In Bayern leiden nach Schätzungen des Landesamts für Gesundheit und Lebensmittelsicherheit (LGL) über zwei Millionen Menschen an einer Allergie oder an Überempfindlichkeitsreaktionen. Etwa 490.000 Erwachsene und circa 85.000 Kinder und Jugendliche sind von Asthma bronchiale betroffen. Huml erläuterte: „Asthma als Folge einer unerkannten Allergie ist leider nicht selten: Etwa 40 Prozent der Betroffenen bekommen im Schnitt nach acht Jahren chronisches Asthma bronchiale - wenn die Allergie nicht ärztlich behandelt wird. Deshalb ist es ratsam, bei Verdacht auf eine Allergie zeitnah einen Arzt aufzusuchen.

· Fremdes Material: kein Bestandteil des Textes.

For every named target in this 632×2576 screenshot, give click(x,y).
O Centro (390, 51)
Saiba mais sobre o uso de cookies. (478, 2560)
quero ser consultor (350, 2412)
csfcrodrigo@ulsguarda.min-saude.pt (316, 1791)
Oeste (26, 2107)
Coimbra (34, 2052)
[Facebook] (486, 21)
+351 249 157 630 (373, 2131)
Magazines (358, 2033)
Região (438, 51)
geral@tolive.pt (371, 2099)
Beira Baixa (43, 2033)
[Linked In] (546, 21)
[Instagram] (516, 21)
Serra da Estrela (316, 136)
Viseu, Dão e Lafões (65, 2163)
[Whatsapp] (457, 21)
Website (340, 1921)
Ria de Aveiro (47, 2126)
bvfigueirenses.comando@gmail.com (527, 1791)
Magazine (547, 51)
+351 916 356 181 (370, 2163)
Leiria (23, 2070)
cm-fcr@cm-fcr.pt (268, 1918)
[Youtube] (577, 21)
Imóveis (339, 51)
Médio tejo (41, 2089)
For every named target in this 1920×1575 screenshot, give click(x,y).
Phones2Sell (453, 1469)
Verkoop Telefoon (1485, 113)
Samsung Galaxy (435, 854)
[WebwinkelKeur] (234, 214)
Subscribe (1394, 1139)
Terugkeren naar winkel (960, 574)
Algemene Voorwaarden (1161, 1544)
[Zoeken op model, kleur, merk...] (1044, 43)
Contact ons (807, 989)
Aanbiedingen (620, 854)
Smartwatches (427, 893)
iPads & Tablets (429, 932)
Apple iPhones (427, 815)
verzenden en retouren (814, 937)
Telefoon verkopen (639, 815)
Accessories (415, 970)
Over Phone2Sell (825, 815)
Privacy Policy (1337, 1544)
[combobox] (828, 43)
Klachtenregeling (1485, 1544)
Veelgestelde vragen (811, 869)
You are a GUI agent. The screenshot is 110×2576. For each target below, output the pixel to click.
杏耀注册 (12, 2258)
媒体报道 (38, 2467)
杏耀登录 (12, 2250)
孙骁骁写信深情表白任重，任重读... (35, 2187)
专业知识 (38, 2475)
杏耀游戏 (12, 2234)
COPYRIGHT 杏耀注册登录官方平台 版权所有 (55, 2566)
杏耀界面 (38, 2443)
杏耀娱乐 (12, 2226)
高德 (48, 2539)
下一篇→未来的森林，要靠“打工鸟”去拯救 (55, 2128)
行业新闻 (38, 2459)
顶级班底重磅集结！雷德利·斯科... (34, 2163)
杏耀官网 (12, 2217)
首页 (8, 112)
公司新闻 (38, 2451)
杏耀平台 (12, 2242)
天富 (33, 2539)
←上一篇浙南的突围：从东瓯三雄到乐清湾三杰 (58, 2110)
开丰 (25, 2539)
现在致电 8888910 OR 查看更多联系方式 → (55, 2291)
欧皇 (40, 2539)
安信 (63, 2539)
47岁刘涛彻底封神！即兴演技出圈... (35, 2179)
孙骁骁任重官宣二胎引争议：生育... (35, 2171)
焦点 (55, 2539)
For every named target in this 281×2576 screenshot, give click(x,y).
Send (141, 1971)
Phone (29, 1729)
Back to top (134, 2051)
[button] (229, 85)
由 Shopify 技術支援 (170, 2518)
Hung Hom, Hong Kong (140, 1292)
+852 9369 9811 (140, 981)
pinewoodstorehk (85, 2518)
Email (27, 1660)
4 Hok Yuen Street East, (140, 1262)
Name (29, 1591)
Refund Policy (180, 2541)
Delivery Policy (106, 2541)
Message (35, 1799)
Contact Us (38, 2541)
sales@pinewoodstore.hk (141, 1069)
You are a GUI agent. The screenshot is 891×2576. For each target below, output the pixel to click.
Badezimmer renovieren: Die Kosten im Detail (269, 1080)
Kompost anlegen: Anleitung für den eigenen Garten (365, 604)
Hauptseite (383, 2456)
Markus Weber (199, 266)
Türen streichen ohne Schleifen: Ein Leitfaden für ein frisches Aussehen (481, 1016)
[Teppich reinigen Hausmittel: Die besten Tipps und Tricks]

Typische Symptome sind häufiges Niesen, eine laufende Nase, juckende Augen, Atemnot oder Husten.“ Allergietests führen unter anderem Hausärzte, Hautärzte, Internisten und Kinderärzte durch. Bei konkretem Verdacht ist die Untersuchung eine Leistung der gesetzlichen Krankenkassen.

Über den Pollenflug können sich Allergiker beim Pollenflug-Gefahrenindex des Deutschen Wetterdienstes unter www.dwd.de informieren.